Damages in Dollars: Presenting an Undocumented Plaintiff’s Loss of Future Earning Capacity in Dollars and Not Pesos Jonathan E. Davis I. INTRODUCTION The engine that drives a

April 15, 2015

INTRODUCTION

 

The engine that drives a jury to render substantial verdicts in personal injury cases is fueled by special damages, and particularly wage loss. When a jury sees big economic loss numbers presented on the "blackboard," that sets a baseline for the award and a commensurate comfort level with a large total damage award is established. One of the more frustrating scenarios a plaintiff’s attorney may face is a case where there is clear liability and a significant injury, but the plaintiff is precluded from presenting a "full value" wage loss claim because the plaintiff was an undocumented worker at the time of the incident.

 

Under California law, if at the time of the incident, the injured plaintiff was working without proper legal documentation (a green card or other legal temporary worker status) wage loss claims at trial may be limited to future earnings in the plaintiff’s country of origin. (Rodriguez v. Kline (1986) 186 Cal.App.3d 1145.) Thus, an undocumented plaintiff born in Mexico and injured in California may be limited to claiming future wage loss based on what could hypothetically be earned in pesos rather than dollars. The Rodriguez decision sets up the roadmap for how this issue is decided at trial. This article explores how to win a pretrial motion under Rodriguez and how to prepare for trial should you lose such a motion.

 

THE PRETRIAL MOTION: A HYPOTHETICAL PROCEEDING TO DEPORT PLAINTIFF

 

Under the Rodriguez decision, the trial court decides as a matter of law whether plaintiff may claim a loss of future earning capacity in dollars or the currency of plaintiff’s country of origin:

 

Therefore, whenever a plaintiff whose citizenship is challenged seeks to recover for loss of future earnings, his status in this country shall be decided by the trial court as a preliminary question of law. (See Evid. Code, § 310.) At the hearing conducted thereon, the defendant will have the initial burden of producing proof that the plaintiff is an alien who is subject to deportation. If this effort is successful, then the burden will shift to the plaintiff to demonstrate to the court’s satisfaction that he has taken steps which will correct his deportable condition. A contrary rule, of course, would allow someone who is not lawfully available for future work in the United States to receive compensation to which he is not entitled. (See Alonso v. State of California (1975) 50 Cal.App.3d 242 [123 Cal.Rptr. 536].) (Rodriguez v. Kline, supra, 186 Cal.App.3d at 1149.)

 

If plaintiff prevails on this issue, then all evidence of alien status is excluded and loss of earning capacity may be based on past and projected future income in the United States. (Id.) Such a ruling not only increases the value of the case, it also keeps out evidence such as the use of a false social security card or driver’s license to obtain employment and prevents a defendant from using the highly prejudicial argument that plaintiff has been stealing jobs from American workers.

• [Recorded information]
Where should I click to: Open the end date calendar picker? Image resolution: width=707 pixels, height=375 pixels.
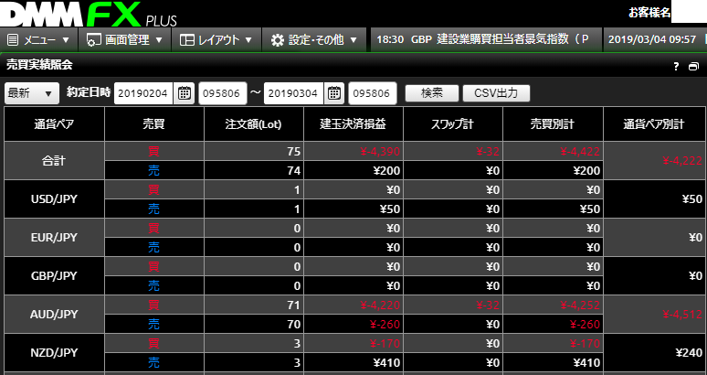[333, 92]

• [Job] Write the next part of the article on claiming an undocumented plaintiff's lost future earnings in dollars, starting right after its last sentence.

• [Result]
A. The Motion in Limine

 

Tactically, you must decide whether to bring a Rodriguez motion or to wait and see what the defendants plan to do. There is probably little upside to bringing the motion except that perhaps presenting plaintiff’s side of the story first will "inoculate" the judge. Given that it is defendant’s burden initially to produce evidence plaintiff is an alien subject to deportation, it makes more sense to see what the defendant has to offer and be prepared with a smashing reply. If the decision is to wait and see, you must file a prophylactic motion to preclude the introduction of ancillary evidence of alienage such as a false social security card or driver’s license under Evidence Code §§ 352, 787 and 788. This motion is discussed in detail below. Assuming the defendant is not asleep at the switch and the issue of alienage has been revealed during discovery and mediation, you should be prepared for a preliminary hearing under Rodriguez.

 

Under Rodriguez, the trial court is to conduct a preliminary hearing to decide: 1) whether plaintiff is subject to deportation;1 and, 2) whether plaintiff has taken steps to correct his deportable condition and therefore "might have succeeded in a proceeding for suspension of deportation." (Id. at 1149.) The trial judge sits as a hypothetical immigration hearing officer or judge. If the court concludes that plaintiff "might have" succeeded in a proceeding for suspension of deportation, then all evidence relating to alienage must be excluded. (Id.) Thus, the burden of proof for plaintiff is whether plaintiff "might have" succeeded in a proceeding to suspend deportation. For obvious reasons, it is critical to stress that the burden of proof for this motion is a significantly lower standard of "might have succeeded," which is far less burdensome than preponderance of the evidence.

 

B. Mustering the Evidence to Demonstrate Plaintiff Might Have Succeeded in a Proceeding for Suspension of Deportation Under 8 U.S.C. § 1229b

 

In Rodriguez the basis for the loss of future earning capacity was erroneously submitted to the jury in Rodriguez. The court of appeal concluded that despite the plaintiff’s illegal status, an appropriate preliminary hearing should be held to allow plaintiff to present evidence as follows:

 

[Plaintiff] had been in this country for nearly 20 years and had been a hardworking person of high moral character throughout that period. He allegedly had paid income taxes and owned his own business until forced to close it following the subject accident. As a consequence, he might have succeeded in a proceeding for suspension of deportation (8 U.S.C. § 1254) or he might be entitled to amnesty in the event currently pending federal immigration legislation is enacted. (Rodriguez, supra, 186 Cal.App.3d at 1149, emphasis added.)

 

The Rodriguez court pointed to the requirements of 8 U.S.C. § 1254 as a basis for determining whether plaintiff had taken any steps to correct his deportable condition. Section 1254 of the U.S. Code, addressing suspension of deportation, was repealed in 1996 and replaced with the very similar 8 U.S.C. § 1229b, entitled "Cancellation of Removal; Adjustment Of Status." Thus, the trial court today should consider the successor statute, 8 U.S.C. § 1229b, in weighing whether plaintiff has taken steps to correct his deportable condition and might have succeed in a proceeding for suspension of deportation.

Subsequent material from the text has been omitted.